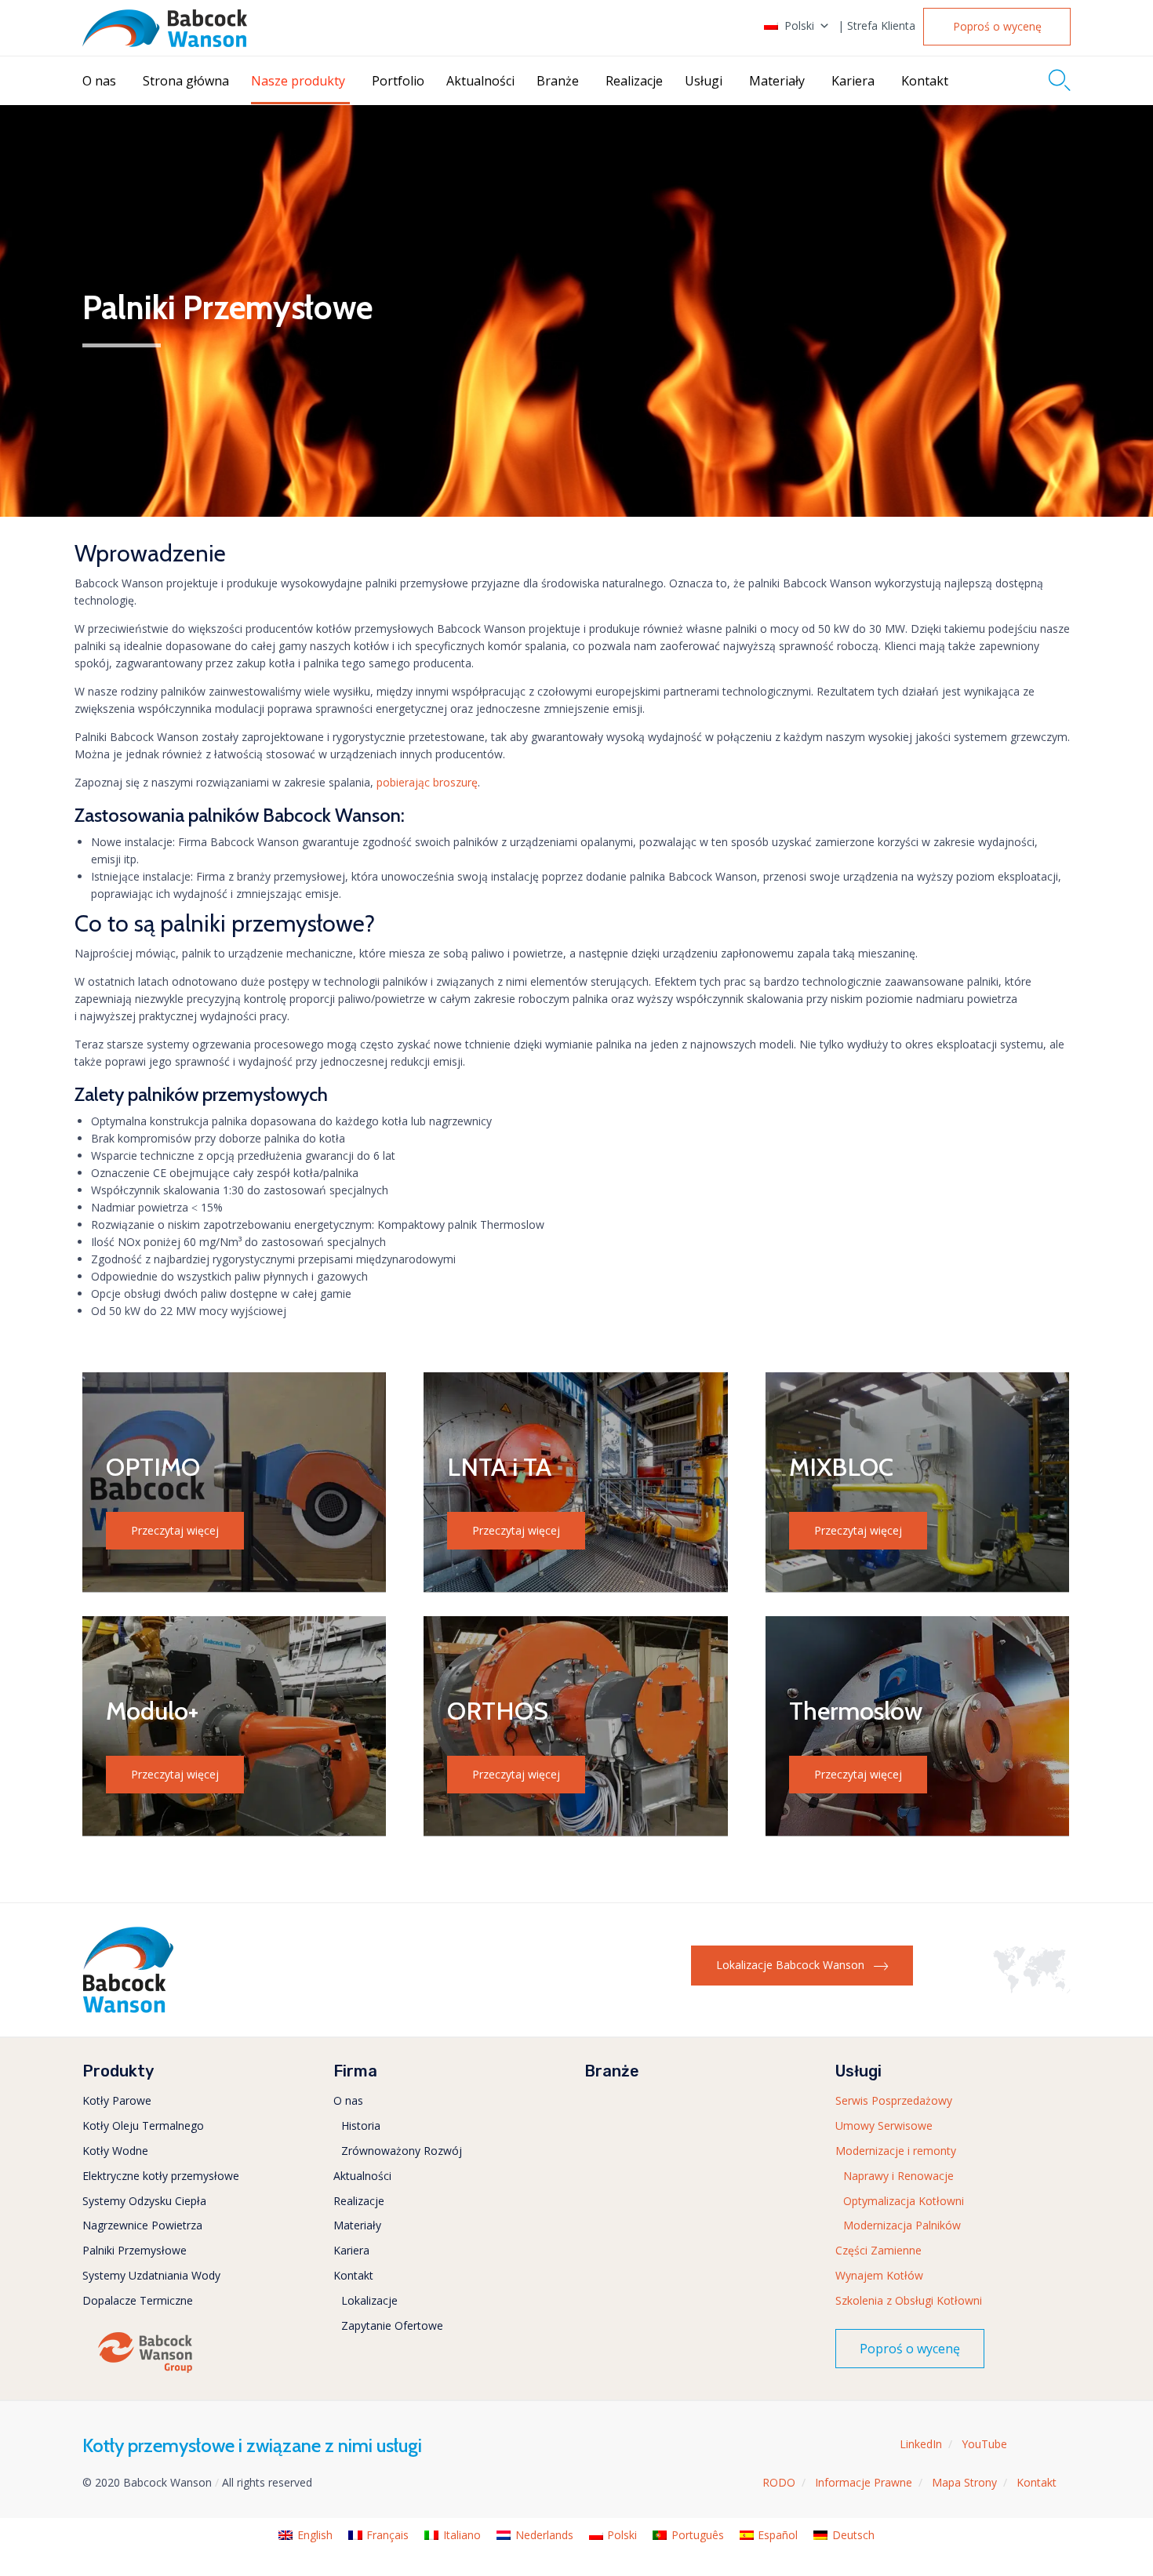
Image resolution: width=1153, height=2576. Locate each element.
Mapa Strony (964, 2482)
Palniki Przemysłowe (134, 2250)
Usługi (703, 80)
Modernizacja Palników (902, 2225)
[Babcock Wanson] (164, 28)
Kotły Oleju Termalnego (143, 2125)
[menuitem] (305, 2534)
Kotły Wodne (115, 2150)
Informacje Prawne (863, 2482)
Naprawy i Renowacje (898, 2175)
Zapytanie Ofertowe (392, 2325)
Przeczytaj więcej (175, 1530)
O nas (99, 80)
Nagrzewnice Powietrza (142, 2225)
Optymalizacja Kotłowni (903, 2200)
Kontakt (924, 80)
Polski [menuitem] (622, 2534)
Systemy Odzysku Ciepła (144, 2200)
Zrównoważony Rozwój (401, 2150)
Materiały (777, 80)
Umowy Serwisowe (884, 2125)
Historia (360, 2125)
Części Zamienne (878, 2250)
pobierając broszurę (427, 782)
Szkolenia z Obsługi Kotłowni (908, 2300)
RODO (778, 2482)
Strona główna (186, 80)
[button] (997, 26)
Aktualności (480, 80)
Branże (557, 80)
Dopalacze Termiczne (137, 2300)
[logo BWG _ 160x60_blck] (145, 2371)
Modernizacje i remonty (895, 2150)
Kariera (853, 80)
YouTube (984, 2443)
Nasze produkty (298, 80)
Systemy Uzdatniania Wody (151, 2275)
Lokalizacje (369, 2300)
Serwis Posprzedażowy (893, 2100)
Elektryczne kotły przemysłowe (160, 2175)
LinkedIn (921, 2443)
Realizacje (634, 80)
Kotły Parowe (116, 2100)
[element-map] (1032, 1989)
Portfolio (398, 80)
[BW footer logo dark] (128, 2008)
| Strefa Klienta (876, 25)
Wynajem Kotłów (879, 2275)
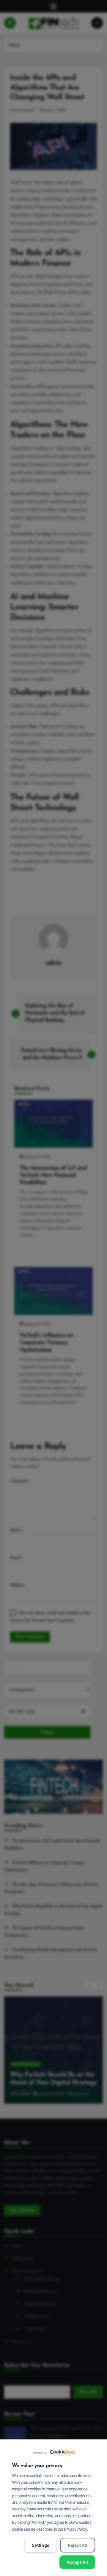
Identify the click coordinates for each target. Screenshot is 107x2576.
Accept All (77, 2562)
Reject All (77, 2545)
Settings (40, 2545)
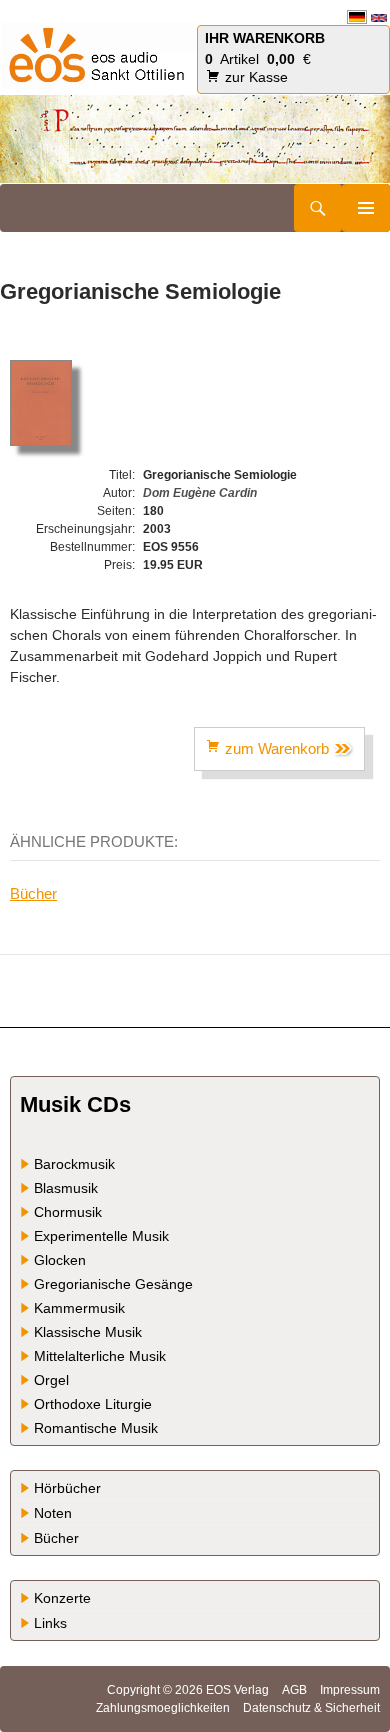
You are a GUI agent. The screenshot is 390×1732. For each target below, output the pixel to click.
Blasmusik (66, 1188)
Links (50, 1623)
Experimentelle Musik (101, 1236)
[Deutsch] (357, 16)
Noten (53, 1513)
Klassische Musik (88, 1332)
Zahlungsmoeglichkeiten (163, 1708)
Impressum (350, 1690)
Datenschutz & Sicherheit (311, 1708)
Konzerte (62, 1598)
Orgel (51, 1380)
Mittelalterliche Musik (100, 1356)
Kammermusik (79, 1308)
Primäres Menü (366, 208)
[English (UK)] (379, 17)
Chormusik (68, 1212)
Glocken (60, 1260)
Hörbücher (67, 1488)
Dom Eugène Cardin (200, 493)
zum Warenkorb (277, 748)
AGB (294, 1690)
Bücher (33, 893)
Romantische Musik (96, 1428)
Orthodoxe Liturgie (93, 1404)
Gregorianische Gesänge (113, 1284)
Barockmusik (74, 1164)
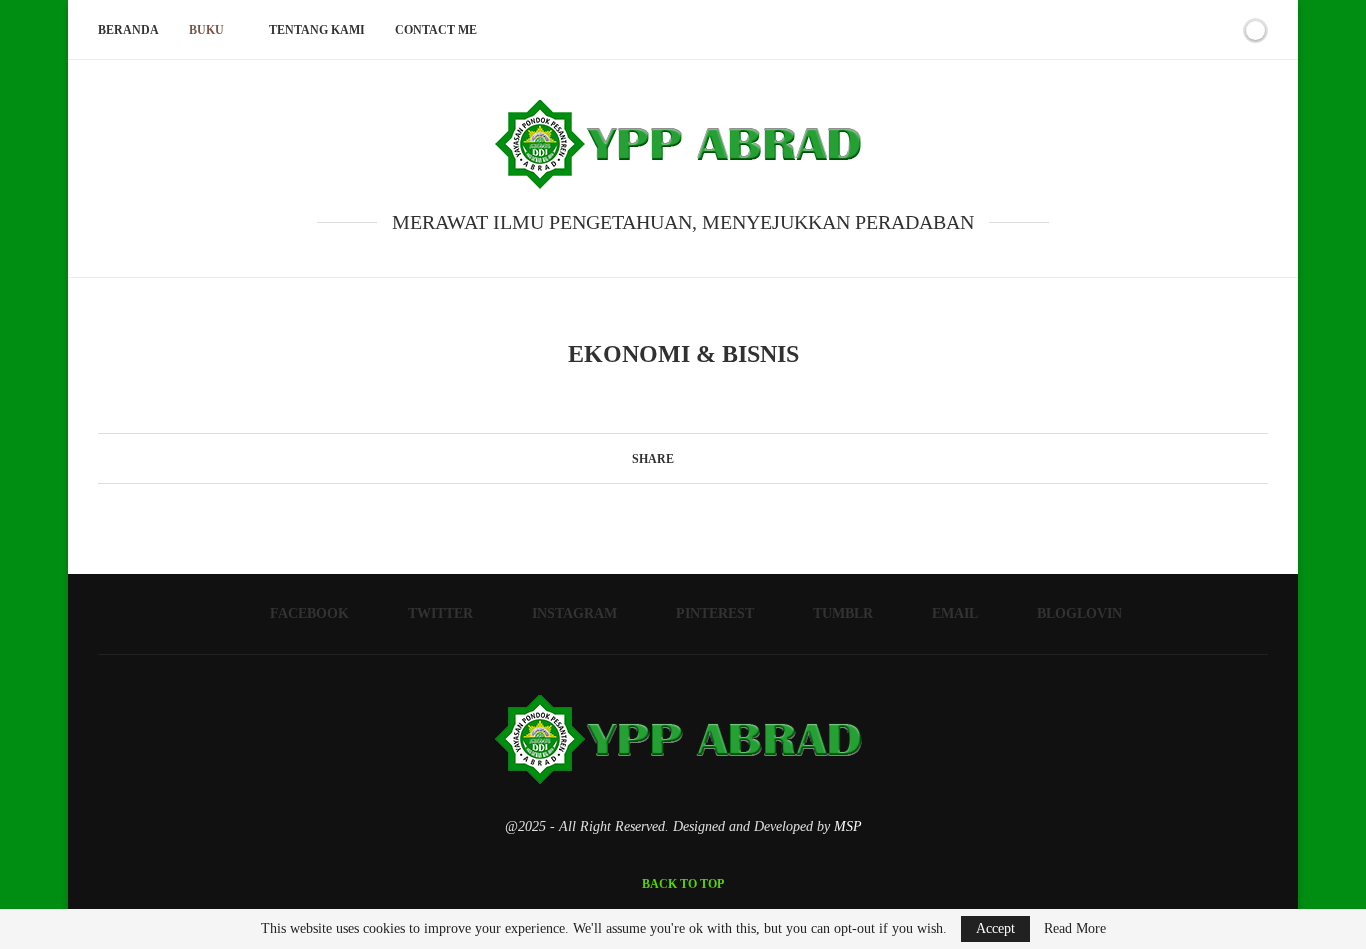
######
→ **About this task**
Using the listing above, pull out all lines that hold the word "each".

→ **The answer**
Image resolution: width=1153, height=2576. Locate each element.
Identify the click coordinates for each target. Screenshot is 107x2576.
You are a GUI agent. The screenshot is 390×1732. For each target below, output the pixel to click.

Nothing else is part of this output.